— Dataset content —
================

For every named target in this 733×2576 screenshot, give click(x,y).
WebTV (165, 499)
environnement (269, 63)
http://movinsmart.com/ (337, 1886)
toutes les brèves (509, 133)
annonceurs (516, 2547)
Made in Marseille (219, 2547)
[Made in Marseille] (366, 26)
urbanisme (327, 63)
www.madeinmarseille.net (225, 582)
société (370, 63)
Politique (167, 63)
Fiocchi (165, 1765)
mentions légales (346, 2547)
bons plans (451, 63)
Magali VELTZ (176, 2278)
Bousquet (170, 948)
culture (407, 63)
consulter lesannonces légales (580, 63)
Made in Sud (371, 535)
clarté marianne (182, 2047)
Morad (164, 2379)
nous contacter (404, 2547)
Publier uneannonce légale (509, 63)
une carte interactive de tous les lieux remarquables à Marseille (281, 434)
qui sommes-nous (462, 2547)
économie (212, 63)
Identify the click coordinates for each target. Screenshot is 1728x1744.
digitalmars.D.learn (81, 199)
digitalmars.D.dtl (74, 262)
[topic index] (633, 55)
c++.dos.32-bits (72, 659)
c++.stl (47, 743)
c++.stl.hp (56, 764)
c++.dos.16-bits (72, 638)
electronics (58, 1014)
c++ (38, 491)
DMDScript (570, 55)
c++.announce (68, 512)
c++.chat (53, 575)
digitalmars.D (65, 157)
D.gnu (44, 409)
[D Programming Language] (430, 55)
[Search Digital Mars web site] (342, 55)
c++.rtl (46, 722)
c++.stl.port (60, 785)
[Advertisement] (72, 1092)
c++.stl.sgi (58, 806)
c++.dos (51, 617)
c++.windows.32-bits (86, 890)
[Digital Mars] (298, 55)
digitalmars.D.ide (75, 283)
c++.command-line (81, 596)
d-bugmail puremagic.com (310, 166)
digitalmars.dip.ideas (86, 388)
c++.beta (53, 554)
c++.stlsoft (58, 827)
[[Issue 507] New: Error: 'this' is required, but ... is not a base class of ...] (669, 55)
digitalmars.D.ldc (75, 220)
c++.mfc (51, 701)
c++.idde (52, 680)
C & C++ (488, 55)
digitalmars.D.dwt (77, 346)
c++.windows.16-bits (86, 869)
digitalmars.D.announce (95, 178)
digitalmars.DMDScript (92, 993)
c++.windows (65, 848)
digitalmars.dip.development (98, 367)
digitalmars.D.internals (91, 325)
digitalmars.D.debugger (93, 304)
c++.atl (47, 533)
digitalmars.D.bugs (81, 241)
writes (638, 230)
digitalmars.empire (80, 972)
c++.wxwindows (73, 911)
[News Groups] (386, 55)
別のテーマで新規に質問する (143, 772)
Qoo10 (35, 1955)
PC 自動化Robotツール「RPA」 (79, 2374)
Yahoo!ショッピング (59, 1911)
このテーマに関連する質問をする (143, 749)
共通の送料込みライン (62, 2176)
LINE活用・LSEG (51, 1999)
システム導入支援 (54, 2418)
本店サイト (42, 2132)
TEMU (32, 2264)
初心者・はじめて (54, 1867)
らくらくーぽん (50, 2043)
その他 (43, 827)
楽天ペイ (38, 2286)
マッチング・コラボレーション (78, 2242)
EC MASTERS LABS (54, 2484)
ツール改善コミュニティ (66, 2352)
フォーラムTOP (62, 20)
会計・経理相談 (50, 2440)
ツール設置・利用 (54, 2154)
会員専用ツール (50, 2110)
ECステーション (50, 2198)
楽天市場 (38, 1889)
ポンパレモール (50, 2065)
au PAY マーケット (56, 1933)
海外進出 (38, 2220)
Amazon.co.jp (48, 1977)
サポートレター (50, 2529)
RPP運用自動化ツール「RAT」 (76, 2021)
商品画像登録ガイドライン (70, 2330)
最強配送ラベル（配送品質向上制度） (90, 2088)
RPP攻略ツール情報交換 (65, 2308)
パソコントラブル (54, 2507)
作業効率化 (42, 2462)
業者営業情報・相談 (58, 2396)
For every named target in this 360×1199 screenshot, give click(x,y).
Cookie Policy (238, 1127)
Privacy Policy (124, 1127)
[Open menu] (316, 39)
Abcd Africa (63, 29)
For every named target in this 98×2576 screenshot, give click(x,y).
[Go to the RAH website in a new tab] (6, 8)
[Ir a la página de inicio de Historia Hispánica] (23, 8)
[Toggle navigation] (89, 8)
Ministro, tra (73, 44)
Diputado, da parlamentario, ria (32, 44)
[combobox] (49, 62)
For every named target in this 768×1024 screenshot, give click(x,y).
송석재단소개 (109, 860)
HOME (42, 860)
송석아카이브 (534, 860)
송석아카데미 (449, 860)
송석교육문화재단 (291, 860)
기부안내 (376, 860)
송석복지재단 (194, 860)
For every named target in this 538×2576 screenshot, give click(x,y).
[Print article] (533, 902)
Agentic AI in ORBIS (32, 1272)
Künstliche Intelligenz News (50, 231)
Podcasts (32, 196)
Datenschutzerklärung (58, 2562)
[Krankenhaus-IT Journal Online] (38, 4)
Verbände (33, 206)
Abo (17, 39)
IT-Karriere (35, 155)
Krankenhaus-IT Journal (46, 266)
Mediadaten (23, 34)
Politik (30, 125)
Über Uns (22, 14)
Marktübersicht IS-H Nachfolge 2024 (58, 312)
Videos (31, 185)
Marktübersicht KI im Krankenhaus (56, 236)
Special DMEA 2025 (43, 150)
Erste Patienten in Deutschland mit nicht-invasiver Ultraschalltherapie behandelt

================

— Work instruction —
Only lines holding the word "Krankenhaus" are wanted; copy each one from the listing.

— Final answer —
[Krankenhaus-IT Journal Online] (38, 4)
Krankenhaus-IT Journal (46, 266)
Marktübersicht KI im Krankenhaus (56, 236)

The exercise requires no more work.